-- PROBLEM TO WORK ON --
Would you print the lines below exactly, beginning at the line that has "Where should I click to: Mark" and stopping after the line that has "Screen dimensions: 1232x898"? Only those lines, and no pictures.

-- DATA EXTRACT --
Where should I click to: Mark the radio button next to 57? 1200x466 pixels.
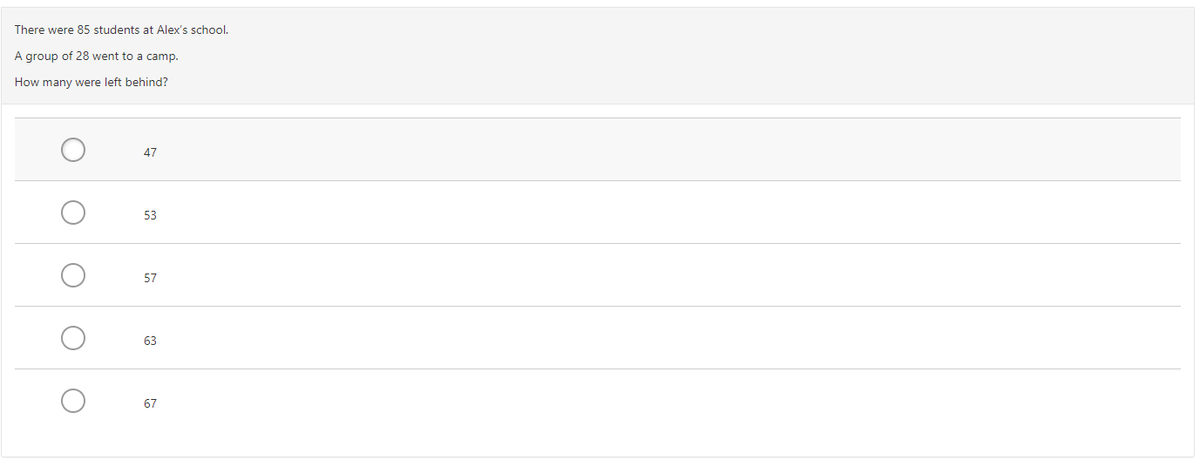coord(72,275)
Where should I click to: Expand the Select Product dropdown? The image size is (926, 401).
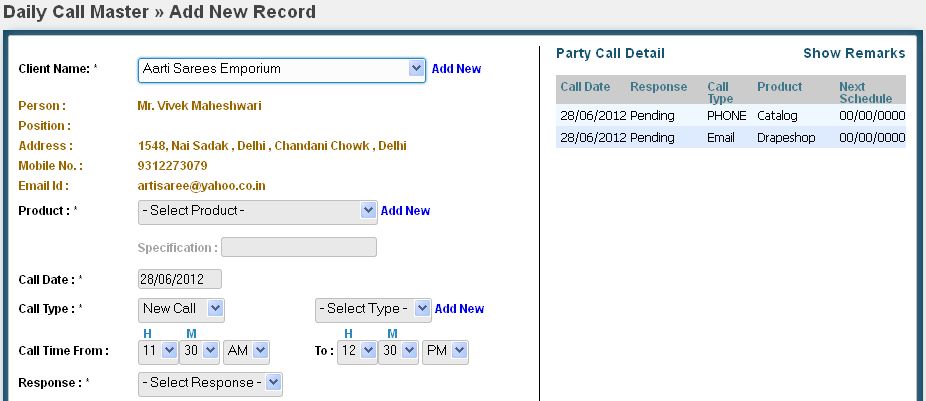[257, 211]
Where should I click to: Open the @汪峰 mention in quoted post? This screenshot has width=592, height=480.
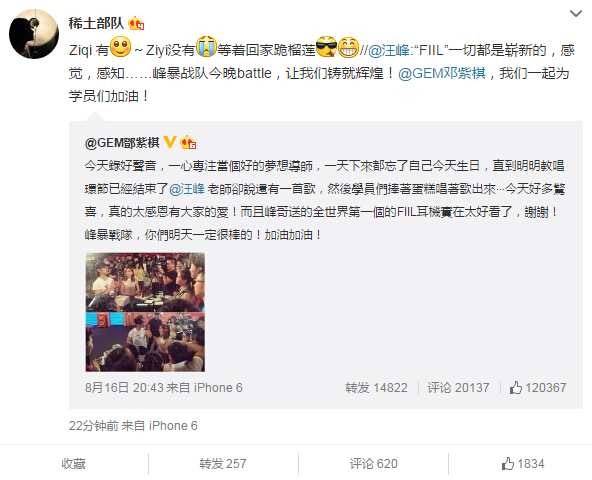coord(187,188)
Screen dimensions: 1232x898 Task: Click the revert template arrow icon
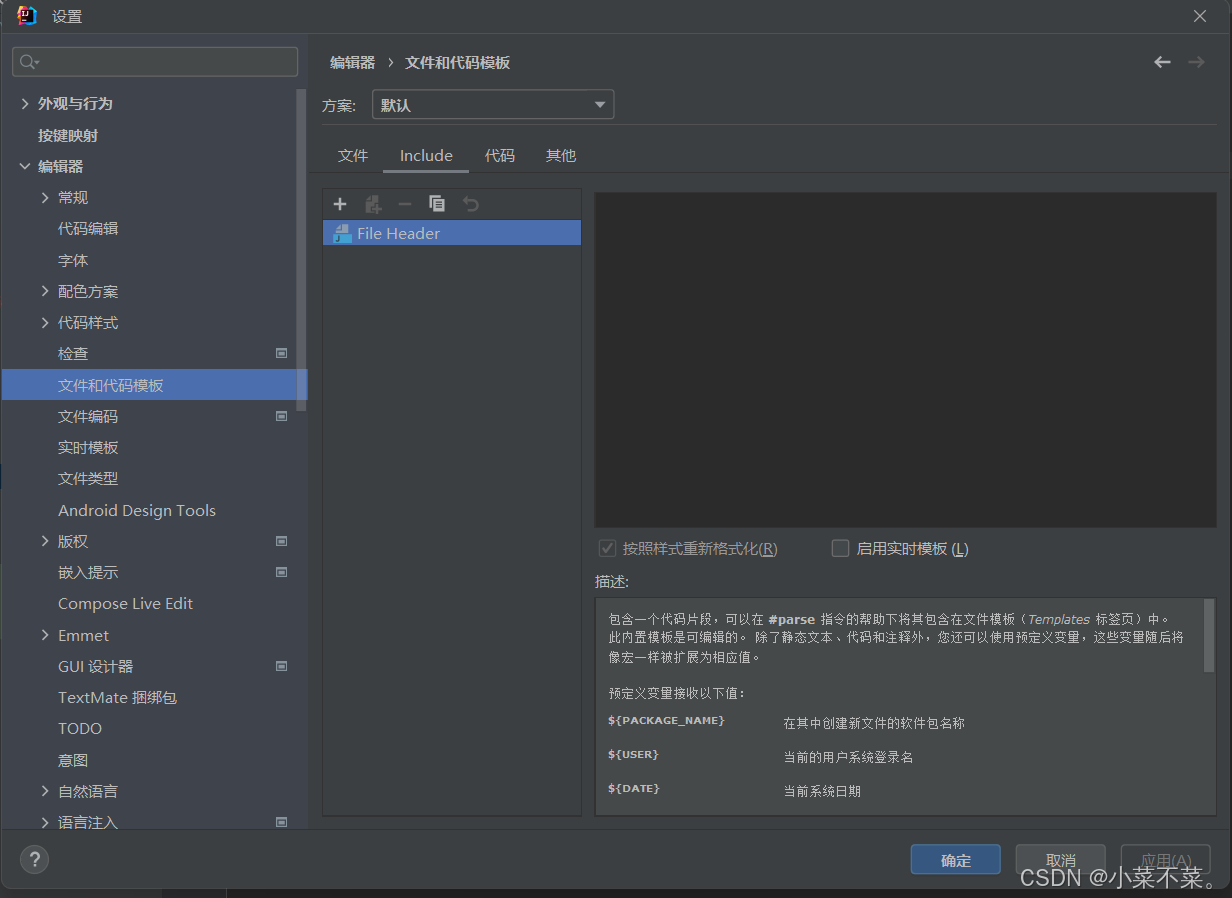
...
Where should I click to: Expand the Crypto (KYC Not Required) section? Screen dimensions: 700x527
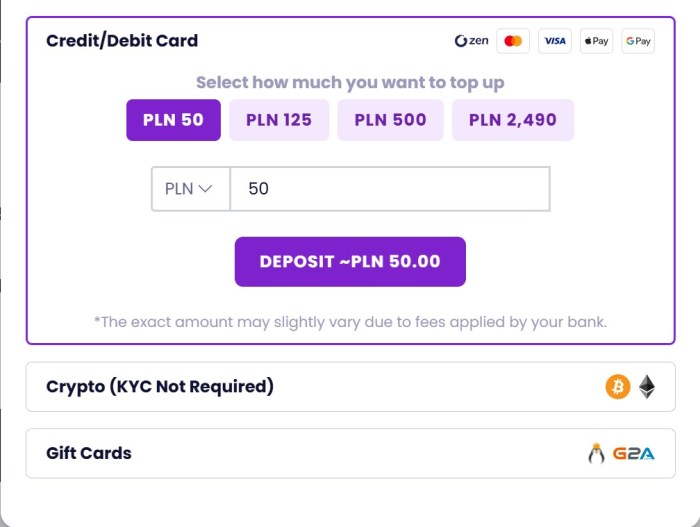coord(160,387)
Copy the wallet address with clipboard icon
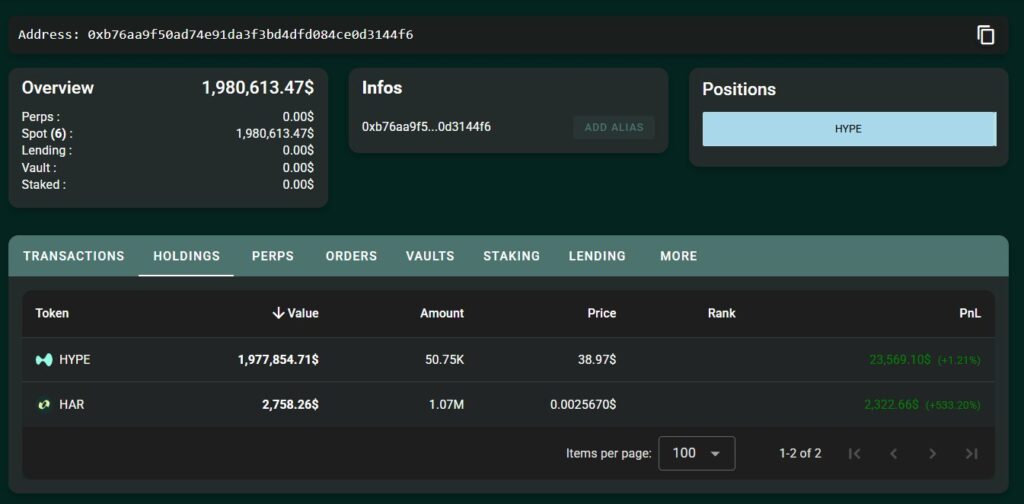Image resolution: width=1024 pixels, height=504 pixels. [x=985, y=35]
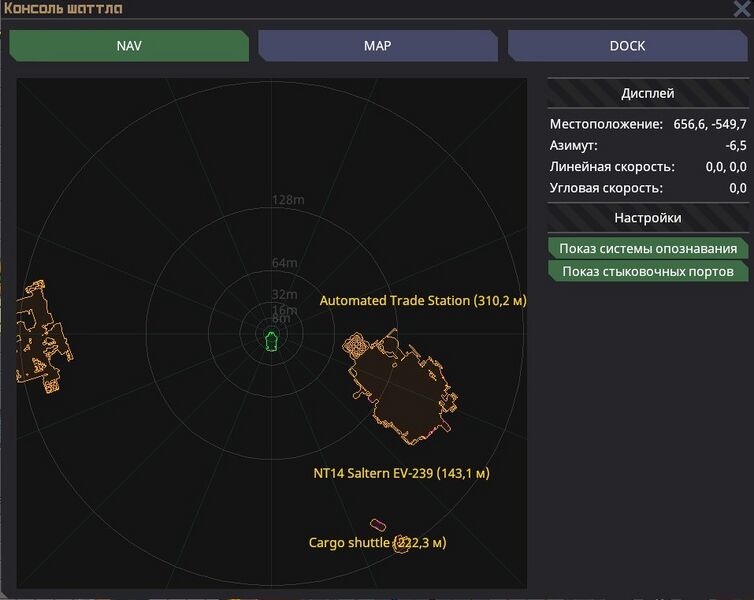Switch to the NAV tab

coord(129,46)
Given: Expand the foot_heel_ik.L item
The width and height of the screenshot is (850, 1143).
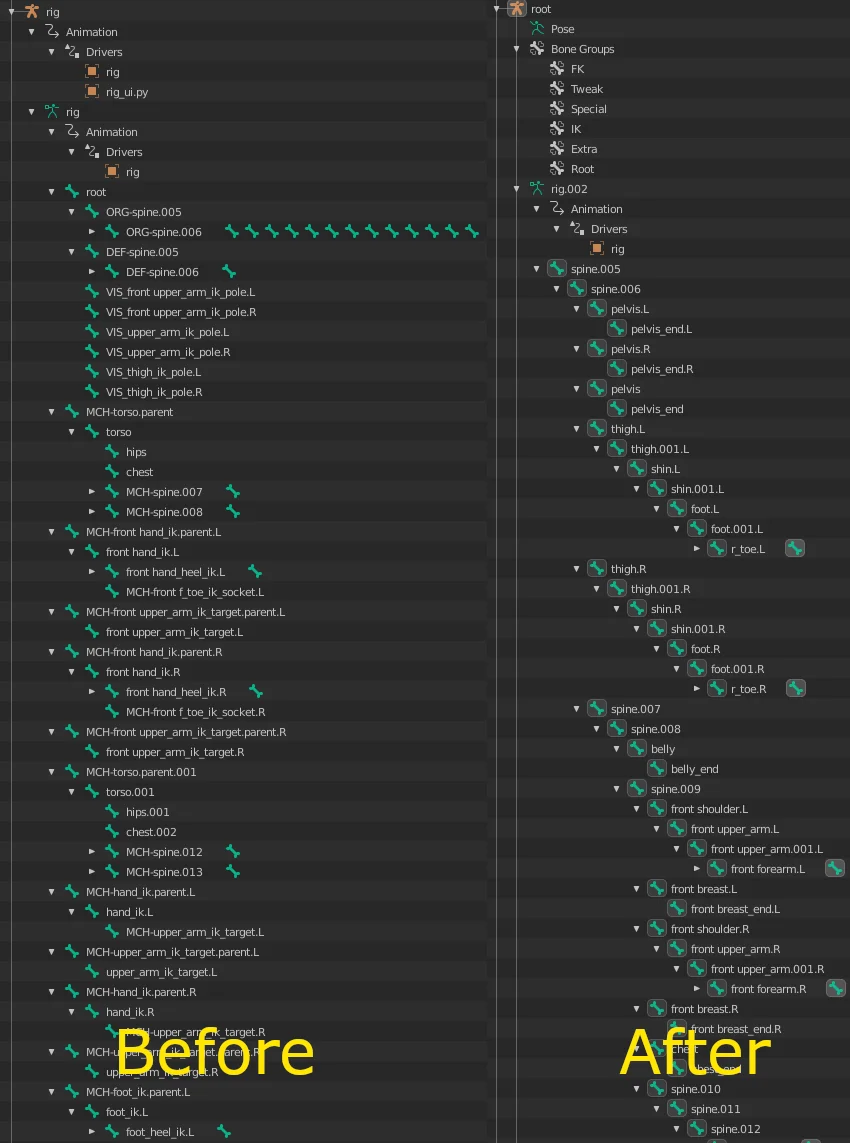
--
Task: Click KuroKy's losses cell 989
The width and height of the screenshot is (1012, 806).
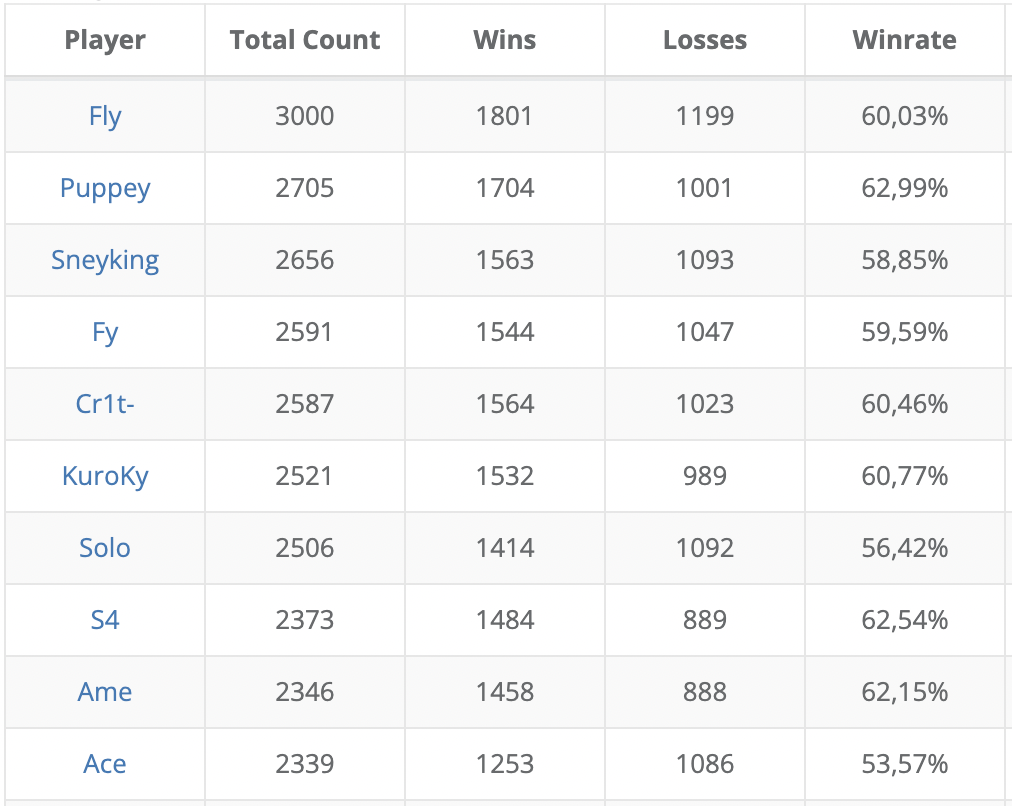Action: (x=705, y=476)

-- ANSWER FOR THIS EXERCISE --
Where should I click to: Mark the radio button next to 57? 1200x466 pixels.
coord(72,275)
Where should I click to: Expand the Select Product dropdown? The image size is (926, 401).
[257, 211]
Where should I click to: Open the @汪峰 mention in quoted post? This screenshot has width=592, height=480.
coord(187,188)
Screen dimensions: 1232x898 Task: Click the revert template arrow icon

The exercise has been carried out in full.